Retype all of the entries precisely.
Top of RECORDS SUPPLIED
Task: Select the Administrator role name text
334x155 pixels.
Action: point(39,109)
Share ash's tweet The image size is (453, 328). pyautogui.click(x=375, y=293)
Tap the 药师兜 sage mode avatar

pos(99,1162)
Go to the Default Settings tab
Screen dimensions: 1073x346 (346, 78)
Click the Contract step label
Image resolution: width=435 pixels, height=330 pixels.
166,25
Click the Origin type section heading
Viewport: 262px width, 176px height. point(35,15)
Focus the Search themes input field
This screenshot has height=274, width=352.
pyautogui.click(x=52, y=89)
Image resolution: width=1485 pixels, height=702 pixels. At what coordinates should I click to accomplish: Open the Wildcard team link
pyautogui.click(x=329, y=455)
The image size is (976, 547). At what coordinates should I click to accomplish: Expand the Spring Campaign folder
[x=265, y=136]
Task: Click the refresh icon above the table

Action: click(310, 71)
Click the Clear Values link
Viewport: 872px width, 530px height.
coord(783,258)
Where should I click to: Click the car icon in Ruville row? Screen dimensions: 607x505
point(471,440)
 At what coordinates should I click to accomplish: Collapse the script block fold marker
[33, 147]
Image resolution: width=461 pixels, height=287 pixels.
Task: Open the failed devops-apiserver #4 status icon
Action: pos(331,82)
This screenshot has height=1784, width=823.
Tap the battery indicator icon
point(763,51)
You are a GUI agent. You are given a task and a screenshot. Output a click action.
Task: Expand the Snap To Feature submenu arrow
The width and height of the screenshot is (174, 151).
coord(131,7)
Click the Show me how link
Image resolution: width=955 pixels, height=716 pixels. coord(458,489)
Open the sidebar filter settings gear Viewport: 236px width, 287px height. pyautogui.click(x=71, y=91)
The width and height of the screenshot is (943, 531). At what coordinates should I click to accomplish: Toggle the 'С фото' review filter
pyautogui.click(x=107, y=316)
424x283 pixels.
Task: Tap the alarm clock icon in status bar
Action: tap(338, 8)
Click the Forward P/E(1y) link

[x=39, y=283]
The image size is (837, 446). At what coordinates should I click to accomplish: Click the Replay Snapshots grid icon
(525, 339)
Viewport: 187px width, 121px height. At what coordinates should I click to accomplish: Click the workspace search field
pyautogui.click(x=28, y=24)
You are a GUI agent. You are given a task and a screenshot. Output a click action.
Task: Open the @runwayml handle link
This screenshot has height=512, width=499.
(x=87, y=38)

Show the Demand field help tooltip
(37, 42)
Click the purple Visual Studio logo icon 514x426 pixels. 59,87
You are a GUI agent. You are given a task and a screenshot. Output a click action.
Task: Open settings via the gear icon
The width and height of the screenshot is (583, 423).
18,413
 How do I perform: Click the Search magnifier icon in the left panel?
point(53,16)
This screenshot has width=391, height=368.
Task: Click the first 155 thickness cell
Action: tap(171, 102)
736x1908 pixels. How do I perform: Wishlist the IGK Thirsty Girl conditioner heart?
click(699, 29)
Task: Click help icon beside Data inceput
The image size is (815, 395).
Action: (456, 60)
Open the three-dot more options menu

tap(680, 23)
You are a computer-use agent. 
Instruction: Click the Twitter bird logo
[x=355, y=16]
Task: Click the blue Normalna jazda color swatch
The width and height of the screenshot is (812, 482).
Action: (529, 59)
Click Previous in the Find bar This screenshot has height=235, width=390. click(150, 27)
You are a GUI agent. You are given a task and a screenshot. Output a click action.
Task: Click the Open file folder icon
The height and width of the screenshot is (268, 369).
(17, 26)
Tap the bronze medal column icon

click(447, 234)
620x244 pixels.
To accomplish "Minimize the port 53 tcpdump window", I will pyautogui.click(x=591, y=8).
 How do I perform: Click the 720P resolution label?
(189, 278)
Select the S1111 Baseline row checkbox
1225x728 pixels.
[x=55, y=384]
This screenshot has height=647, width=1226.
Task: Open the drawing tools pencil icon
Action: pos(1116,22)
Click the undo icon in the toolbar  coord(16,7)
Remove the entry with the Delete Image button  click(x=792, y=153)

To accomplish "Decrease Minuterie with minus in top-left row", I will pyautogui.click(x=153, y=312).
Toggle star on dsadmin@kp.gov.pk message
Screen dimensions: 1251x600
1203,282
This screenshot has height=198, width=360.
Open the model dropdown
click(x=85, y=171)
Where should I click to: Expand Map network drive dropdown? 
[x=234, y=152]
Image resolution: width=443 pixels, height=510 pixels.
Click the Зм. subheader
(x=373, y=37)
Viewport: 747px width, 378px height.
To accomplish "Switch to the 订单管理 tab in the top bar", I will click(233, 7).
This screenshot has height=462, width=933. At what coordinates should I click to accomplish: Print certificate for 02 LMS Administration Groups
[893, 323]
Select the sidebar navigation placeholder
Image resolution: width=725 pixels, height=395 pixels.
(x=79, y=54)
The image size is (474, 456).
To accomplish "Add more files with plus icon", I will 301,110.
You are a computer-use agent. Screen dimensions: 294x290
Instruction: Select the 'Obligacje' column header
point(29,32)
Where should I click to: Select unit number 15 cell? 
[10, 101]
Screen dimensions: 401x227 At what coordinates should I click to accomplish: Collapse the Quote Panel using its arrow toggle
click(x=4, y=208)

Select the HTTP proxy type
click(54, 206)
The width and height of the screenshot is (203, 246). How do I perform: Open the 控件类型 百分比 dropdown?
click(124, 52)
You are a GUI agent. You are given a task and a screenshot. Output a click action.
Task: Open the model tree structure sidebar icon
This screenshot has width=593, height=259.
Bottom of RECORDS SUPPLIED
*RESULT*
Task: Select the Administrator role name text
334x155 pixels.
Action: point(39,109)
Share ash's tweet The image size is (453, 328). pyautogui.click(x=375, y=293)
Tap the 药师兜 sage mode avatar

pos(99,1162)
Go to the Default Settings tab
Screen dimensions: 1073x346 (346, 78)
Click the Contract step label
Image resolution: width=435 pixels, height=330 pixels.
166,25
Click the Origin type section heading
Viewport: 262px width, 176px height. point(35,15)
Focus the Search themes input field
This screenshot has height=274, width=352.
pyautogui.click(x=52, y=89)
Image resolution: width=1485 pixels, height=702 pixels. At what coordinates should I click to accomplish: Open the Wildcard team link
pyautogui.click(x=329, y=455)
The image size is (976, 547). At what coordinates should I click to accomplish: Expand the Spring Campaign folder
[x=265, y=136]
Task: Click the refresh icon above the table

Action: click(310, 71)
Click the Clear Values link
Viewport: 872px width, 530px height.
coord(783,258)
Where should I click to: Click the car icon in Ruville row? Screen dimensions: 607x505
point(471,440)
 At what coordinates should I click to accomplish: Collapse the script block fold marker
[33, 147]
Image resolution: width=461 pixels, height=287 pixels.
Task: Open the failed devops-apiserver #4 status icon
Action: pos(331,82)
This screenshot has height=1784, width=823.
Tap the battery indicator icon
point(763,51)
You are a GUI agent. You are given a task and a screenshot. Output a click action.
Task: Expand the Snap To Feature submenu arrow
The width and height of the screenshot is (174, 151).
coord(131,7)
Click the Show me how link
Image resolution: width=955 pixels, height=716 pixels. coord(458,489)
Open the sidebar filter settings gear Viewport: 236px width, 287px height. pyautogui.click(x=71, y=91)
The width and height of the screenshot is (943, 531). At what coordinates should I click to accomplish: Toggle the 'С фото' review filter
pyautogui.click(x=107, y=316)
424x283 pixels.
Task: Tap the alarm clock icon in status bar
Action: tap(338, 8)
Click the Forward P/E(1y) link

[x=39, y=283]
The image size is (837, 446). At what coordinates should I click to accomplish: Click the Replay Snapshots grid icon
(525, 339)
Viewport: 187px width, 121px height. At what coordinates should I click to accomplish: Click the workspace search field
pyautogui.click(x=28, y=24)
You are a GUI agent. You are given a task and a screenshot. Output a click action.
Task: Open the @runwayml handle link
This screenshot has height=512, width=499.
(x=87, y=38)

Show the Demand field help tooltip
(37, 42)
Click the purple Visual Studio logo icon 514x426 pixels. 59,87
You are a GUI agent. You are given a task and a screenshot. Output a click action.
Task: Open settings via the gear icon
The width and height of the screenshot is (583, 423).
18,413
 How do I perform: Click the Search magnifier icon in the left panel?
point(53,16)
This screenshot has width=391, height=368.
Task: Click the first 155 thickness cell
Action: tap(171, 102)
736x1908 pixels. How do I perform: Wishlist the IGK Thirsty Girl conditioner heart?
click(699, 29)
Task: Click help icon beside Data inceput
The image size is (815, 395).
Action: (456, 60)
Open the three-dot more options menu

tap(680, 23)
You are a computer-use agent. 
Instruction: Click the Twitter bird logo
[x=355, y=16]
Task: Click the blue Normalna jazda color swatch
The width and height of the screenshot is (812, 482).
Action: (529, 59)
Click Previous in the Find bar This screenshot has height=235, width=390. click(150, 27)
You are a GUI agent. You are given a task and a screenshot. Output a click action.
Task: Click the Open file folder icon
The height and width of the screenshot is (268, 369).
(17, 26)
Tap the bronze medal column icon

click(447, 234)
620x244 pixels.
To accomplish "Minimize the port 53 tcpdump window", I will pyautogui.click(x=591, y=8).
 How do I perform: Click the 720P resolution label?
(189, 278)
Select the S1111 Baseline row checkbox
1225x728 pixels.
[x=55, y=384]
This screenshot has height=647, width=1226.
Task: Open the drawing tools pencil icon
Action: pos(1116,22)
Click the undo icon in the toolbar  coord(16,7)
Remove the entry with the Delete Image button  click(x=792, y=153)

To accomplish "Decrease Minuterie with minus in top-left row", I will pyautogui.click(x=153, y=312).
Toggle star on dsadmin@kp.gov.pk message
Screen dimensions: 1251x600
1203,282
This screenshot has height=198, width=360.
Open the model dropdown
click(x=85, y=171)
Where should I click to: Expand Map network drive dropdown? 
[x=234, y=152]
Image resolution: width=443 pixels, height=510 pixels.
Click the Зм. subheader
(x=373, y=37)
Viewport: 747px width, 378px height.
To accomplish "Switch to the 订单管理 tab in the top bar", I will click(233, 7).
This screenshot has height=462, width=933. At what coordinates should I click to accomplish: Print certificate for 02 LMS Administration Groups
[893, 323]
Select the sidebar navigation placeholder
Image resolution: width=725 pixels, height=395 pixels.
(x=79, y=54)
The image size is (474, 456).
To accomplish "Add more files with plus icon", I will 301,110.
You are a computer-use agent. Screen dimensions: 294x290
Instruction: Select the 'Obligacje' column header
point(29,32)
Where should I click to: Select unit number 15 cell? 
[10, 101]
Screen dimensions: 401x227 At what coordinates should I click to accomplish: Collapse the Quote Panel using its arrow toggle
click(x=4, y=208)

Select the HTTP proxy type
click(54, 206)
The width and height of the screenshot is (203, 246). How do I perform: Open the 控件类型 百分比 dropdown?
click(124, 52)
You are a GUI agent. You are given a task and a screenshot. Output a click action.
Task: Open the model tree structure sidebar icon
This screenshot has width=593, height=259.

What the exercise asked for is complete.